To link to The Salt Lake Tribune story, click here.
SNEWS® View: While this does sound like a chunk of change for, well, not much, it is important to realize this is more along the lines of make-good money than just a suitcase full of cash that show director Kenji Haroutunian and his team will use for a new yacht or a raging good beach party in Malibu. We know from talking with insiders familiar with the original expansion deal that when the Salt Palace expansion was approved and Outdoor Retailer agreed to stay in Salt Lake City as a result, the expansion was slated to take the exhibit floor from 365,000 square feet of continuous space to 575,000 square feet of contiguous space — the ballroom and meeting rooms are extra. During construction, there was a bit of sizing back to save money, with the Salt Palace moving what was supposed to be on-floor exhibit space into off-floor meeting rooms. The result was that between 80,000 to 100,000 square feet of space Outdoor Retailer had counted on became far less desirable since it was no longer on the floor. And because of that, you could say city officials are a bit nervous these days…deservedly so.
Say what you will about the quality of exhibitors and the never-ending debate about who should and who should not be exhibiting, Outdoor Retailer remains sold out with an ever-expanding waiting list of folks who want in.
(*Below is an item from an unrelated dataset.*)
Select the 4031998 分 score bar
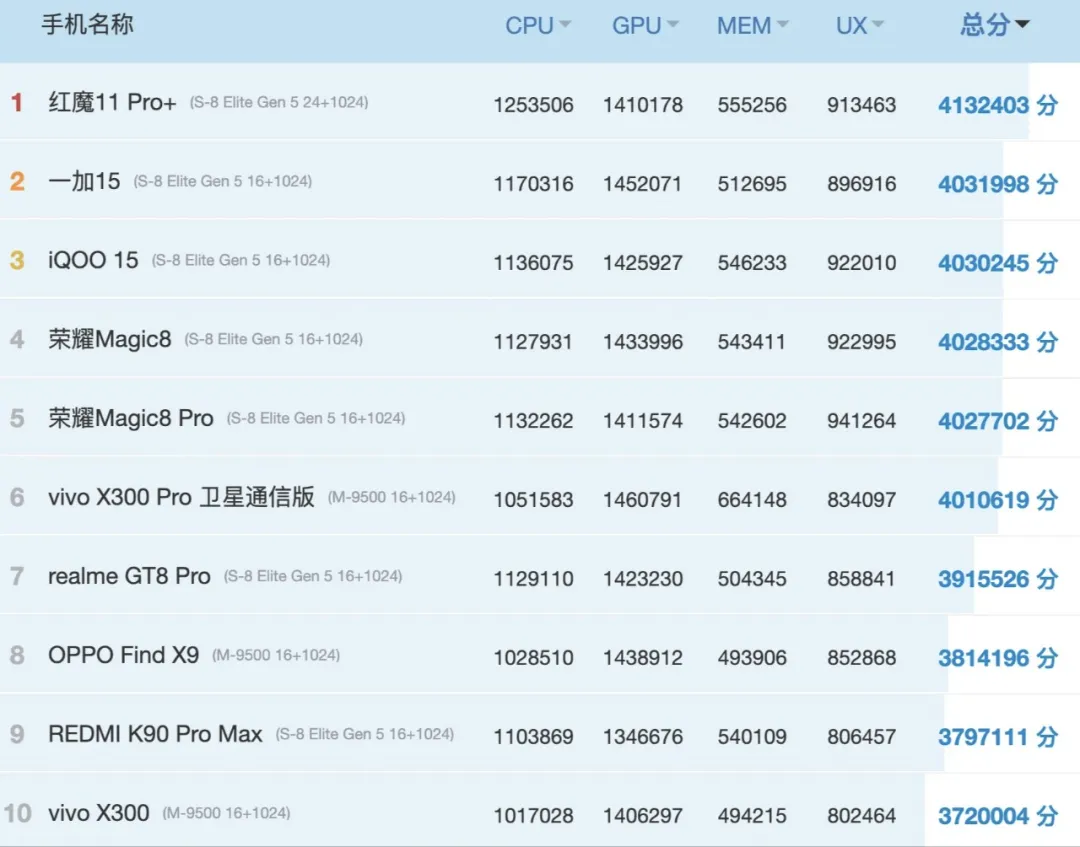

Many of those who do get in often end up getting pushed into undesirable meeting rooms and back rooms. Consider too that as a result of all the demand, Outdoor Retailer will be moving part of the show in summer 2008, we’ve heard, into the Energy Solutions Arena (formerly known as the Delta Center).
So what will Outdoor Retailer do with the $250,000? Insiders tell us that the money the trade show producer receives from this fund will be used to better market the show and drive traffic to those potentially less-than-desirable exhibit locations…and that’s a very good thing.
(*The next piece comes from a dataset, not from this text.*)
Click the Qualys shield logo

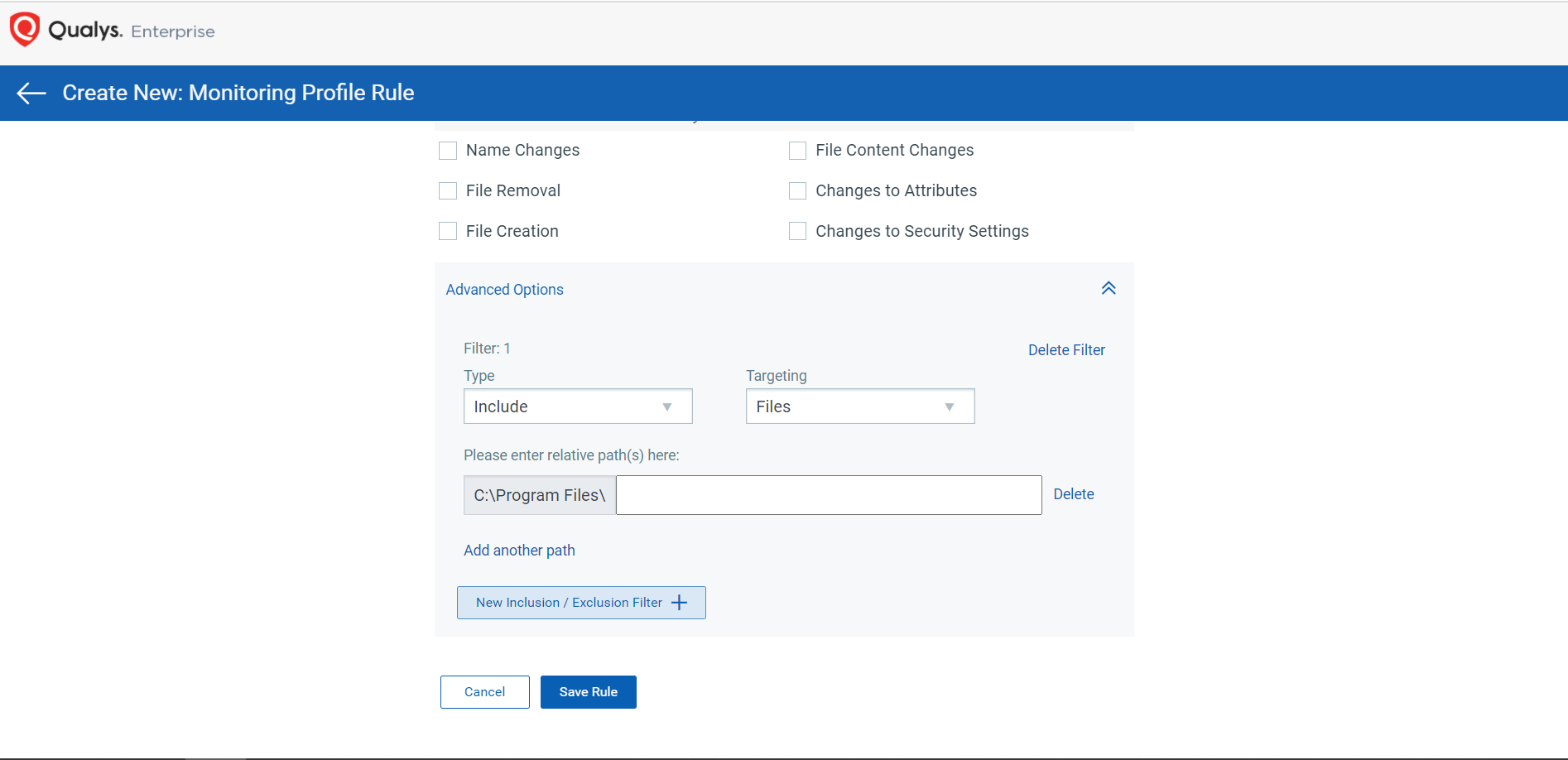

Outdoor Retailer is also working to bring more attention to Salt Lake City for outdoor recreation, attention that is not lost on city and state officials. This summer, for example, there will be a bouldering championship held on top of the parking structure at the Shilo. It is timed to be there because of Outdoor Retailer Summer Market. Without the trade show’s presence, you would hear little more than the sound of breezes blowing through empty exhibit halls and down empty city streets.
As for Outdoor Industry Association receiving any of this money indirectly, it remains to be seen and is up to Outdoor Retailer. Yes, OIA is a partner in that the association endorses the Outdoor Retailer trade shows and receives monies from Outdoor Retailer as a result. But beyond that, OIA does not control where or how the show is held. Granted, all that may change sometime in the future as OIA’s contract between Outdoor Retailer and its parent Nielsen (formerly VNU) is set to expire in August 2008. We can only assume the two are negotiating as we speak, to the benefit of the entire industry.
Oh, and one more thing. Would someone please do us all a favor and alert the reporters at The Salt Lake Tribune, and while you’re at it, alert all those crazy folks who produce the thank you banners and signs for Outdoor Retailer that Outdoor Retailer is singular, not plural? Outdoor Retailers is just, well, wrong. Outdoor Retailer Summer Market, yes. Outdoor Retailers Summer Market, no.